Top of EXCERPTED RECORDS

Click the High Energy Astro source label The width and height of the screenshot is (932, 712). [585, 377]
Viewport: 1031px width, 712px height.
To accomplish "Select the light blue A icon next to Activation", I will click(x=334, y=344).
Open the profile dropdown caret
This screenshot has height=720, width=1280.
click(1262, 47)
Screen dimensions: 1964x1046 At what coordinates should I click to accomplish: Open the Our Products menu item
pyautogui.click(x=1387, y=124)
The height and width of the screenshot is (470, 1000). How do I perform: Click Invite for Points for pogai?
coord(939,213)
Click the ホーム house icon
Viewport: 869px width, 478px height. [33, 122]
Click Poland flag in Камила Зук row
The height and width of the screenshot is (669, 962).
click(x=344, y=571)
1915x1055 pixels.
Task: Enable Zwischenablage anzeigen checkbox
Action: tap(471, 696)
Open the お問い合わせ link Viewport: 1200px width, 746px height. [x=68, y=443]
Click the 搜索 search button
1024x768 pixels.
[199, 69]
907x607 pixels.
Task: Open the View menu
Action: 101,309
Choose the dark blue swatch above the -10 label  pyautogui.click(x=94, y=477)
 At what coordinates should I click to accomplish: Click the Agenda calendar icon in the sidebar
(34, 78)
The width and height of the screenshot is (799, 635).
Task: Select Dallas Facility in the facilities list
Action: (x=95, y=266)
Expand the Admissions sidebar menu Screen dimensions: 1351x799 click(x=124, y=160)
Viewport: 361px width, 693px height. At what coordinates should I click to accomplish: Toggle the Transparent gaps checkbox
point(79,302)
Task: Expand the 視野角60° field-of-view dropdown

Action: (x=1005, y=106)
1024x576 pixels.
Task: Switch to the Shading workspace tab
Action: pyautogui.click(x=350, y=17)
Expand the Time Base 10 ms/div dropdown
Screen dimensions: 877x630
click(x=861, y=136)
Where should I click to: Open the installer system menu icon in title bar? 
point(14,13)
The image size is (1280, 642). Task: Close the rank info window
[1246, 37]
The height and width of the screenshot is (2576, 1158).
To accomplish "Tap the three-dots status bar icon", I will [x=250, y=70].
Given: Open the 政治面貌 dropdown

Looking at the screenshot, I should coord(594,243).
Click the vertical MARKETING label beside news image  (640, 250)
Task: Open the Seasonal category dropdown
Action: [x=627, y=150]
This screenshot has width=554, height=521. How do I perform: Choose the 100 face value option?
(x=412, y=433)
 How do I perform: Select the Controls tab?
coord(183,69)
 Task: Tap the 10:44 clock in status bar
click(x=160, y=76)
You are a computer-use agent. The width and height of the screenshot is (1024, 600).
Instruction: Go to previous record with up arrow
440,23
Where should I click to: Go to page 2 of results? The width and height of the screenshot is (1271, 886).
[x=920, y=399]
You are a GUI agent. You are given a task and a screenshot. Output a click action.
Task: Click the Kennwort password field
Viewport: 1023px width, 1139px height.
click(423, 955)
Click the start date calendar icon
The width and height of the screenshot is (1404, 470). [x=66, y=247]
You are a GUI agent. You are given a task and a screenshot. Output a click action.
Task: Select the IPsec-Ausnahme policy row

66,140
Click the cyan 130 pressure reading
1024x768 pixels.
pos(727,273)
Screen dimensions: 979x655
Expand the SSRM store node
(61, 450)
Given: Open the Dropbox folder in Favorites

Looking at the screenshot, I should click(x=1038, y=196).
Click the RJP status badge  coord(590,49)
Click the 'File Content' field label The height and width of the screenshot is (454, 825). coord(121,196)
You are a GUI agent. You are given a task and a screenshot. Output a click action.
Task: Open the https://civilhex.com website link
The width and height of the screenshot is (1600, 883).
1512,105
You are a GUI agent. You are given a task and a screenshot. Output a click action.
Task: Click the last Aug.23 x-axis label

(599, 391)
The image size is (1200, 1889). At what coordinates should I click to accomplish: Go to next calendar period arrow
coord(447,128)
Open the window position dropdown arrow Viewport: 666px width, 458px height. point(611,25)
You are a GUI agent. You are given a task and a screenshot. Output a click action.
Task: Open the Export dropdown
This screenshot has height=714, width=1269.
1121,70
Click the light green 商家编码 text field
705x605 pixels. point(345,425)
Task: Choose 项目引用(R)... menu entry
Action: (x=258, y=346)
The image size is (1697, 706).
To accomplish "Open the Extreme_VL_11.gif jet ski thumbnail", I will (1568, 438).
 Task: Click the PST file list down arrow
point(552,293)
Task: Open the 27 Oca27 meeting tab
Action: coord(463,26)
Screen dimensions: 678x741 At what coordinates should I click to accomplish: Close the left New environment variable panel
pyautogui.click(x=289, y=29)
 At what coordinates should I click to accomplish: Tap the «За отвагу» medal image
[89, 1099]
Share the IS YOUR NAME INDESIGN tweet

Bottom of EXCERPTED RECORDS

Exactly as shown above, copy out the material.

Click the High Energy Astro source label The width and height of the screenshot is (932, 712). [585, 377]
Viewport: 1031px width, 712px height.
To accomplish "Select the light blue A icon next to Activation", I will click(x=334, y=344).
Open the profile dropdown caret
This screenshot has height=720, width=1280.
click(1262, 47)
Screen dimensions: 1964x1046 At what coordinates should I click to accomplish: Open the Our Products menu item
pyautogui.click(x=1387, y=124)
The height and width of the screenshot is (470, 1000). How do I perform: Click Invite for Points for pogai?
coord(939,213)
Click the ホーム house icon
Viewport: 869px width, 478px height. [33, 122]
Click Poland flag in Камила Зук row
The height and width of the screenshot is (669, 962).
click(x=344, y=571)
1915x1055 pixels.
Task: Enable Zwischenablage anzeigen checkbox
Action: tap(471, 696)
Open the お問い合わせ link Viewport: 1200px width, 746px height. [x=68, y=443]
Click the 搜索 search button
1024x768 pixels.
[199, 69]
907x607 pixels.
Task: Open the View menu
Action: 101,309
Choose the dark blue swatch above the -10 label  pyautogui.click(x=94, y=477)
 At what coordinates should I click to accomplish: Click the Agenda calendar icon in the sidebar
(34, 78)
The width and height of the screenshot is (799, 635).
Task: Select Dallas Facility in the facilities list
Action: (x=95, y=266)
Expand the Admissions sidebar menu Screen dimensions: 1351x799 click(x=124, y=160)
Viewport: 361px width, 693px height. At what coordinates should I click to accomplish: Toggle the Transparent gaps checkbox
point(79,302)
Task: Expand the 視野角60° field-of-view dropdown

Action: (x=1005, y=106)
1024x576 pixels.
Task: Switch to the Shading workspace tab
Action: pyautogui.click(x=350, y=17)
Expand the Time Base 10 ms/div dropdown
Screen dimensions: 877x630
click(x=861, y=136)
Where should I click to: Open the installer system menu icon in title bar? 
point(14,13)
The image size is (1280, 642). Task: Close the rank info window
[1246, 37]
The height and width of the screenshot is (2576, 1158).
To accomplish "Tap the three-dots status bar icon", I will [x=250, y=70].
Given: Open the 政治面貌 dropdown

Looking at the screenshot, I should coord(594,243).
Click the vertical MARKETING label beside news image  (640, 250)
Task: Open the Seasonal category dropdown
Action: [x=627, y=150]
This screenshot has width=554, height=521. How do I perform: Choose the 100 face value option?
(x=412, y=433)
 How do I perform: Select the Controls tab?
coord(183,69)
 Task: Tap the 10:44 clock in status bar
click(x=160, y=76)
You are a computer-use agent. The width and height of the screenshot is (1024, 600).
Instruction: Go to previous record with up arrow
440,23
Where should I click to: Go to page 2 of results? The width and height of the screenshot is (1271, 886).
[x=920, y=399]
You are a GUI agent. You are given a task and a screenshot. Output a click action.
Task: Click the Kennwort password field
Viewport: 1023px width, 1139px height.
click(423, 955)
Click the start date calendar icon
The width and height of the screenshot is (1404, 470). [x=66, y=247]
You are a GUI agent. You are given a task and a screenshot. Output a click action.
Task: Select the IPsec-Ausnahme policy row

66,140
Click the cyan 130 pressure reading
1024x768 pixels.
pos(727,273)
Screen dimensions: 979x655
Expand the SSRM store node
(61, 450)
Given: Open the Dropbox folder in Favorites

Looking at the screenshot, I should click(x=1038, y=196).
Click the RJP status badge  coord(590,49)
Click the 'File Content' field label The height and width of the screenshot is (454, 825). coord(121,196)
You are a GUI agent. You are given a task and a screenshot. Output a click action.
Task: Open the https://civilhex.com website link
The width and height of the screenshot is (1600, 883).
1512,105
You are a GUI agent. You are given a task and a screenshot. Output a click action.
Task: Click the last Aug.23 x-axis label

(599, 391)
The image size is (1200, 1889). At what coordinates should I click to accomplish: Go to next calendar period arrow
coord(447,128)
Open the window position dropdown arrow Viewport: 666px width, 458px height. point(611,25)
You are a GUI agent. You are given a task and a screenshot. Output a click action.
Task: Open the Export dropdown
This screenshot has height=714, width=1269.
1121,70
Click the light green 商家编码 text field
705x605 pixels. point(345,425)
Task: Choose 项目引用(R)... menu entry
Action: (x=258, y=346)
The image size is (1697, 706).
To accomplish "Open the Extreme_VL_11.gif jet ski thumbnail", I will (1568, 438).
 Task: Click the PST file list down arrow
point(552,293)
Task: Open the 27 Oca27 meeting tab
Action: coord(463,26)
Screen dimensions: 678x741 At what coordinates should I click to accomplish: Close the left New environment variable panel
pyautogui.click(x=289, y=29)
 At what coordinates should I click to accomplish: Tap the «За отвагу» medal image
[89, 1099]
Share the IS YOUR NAME INDESIGN tweet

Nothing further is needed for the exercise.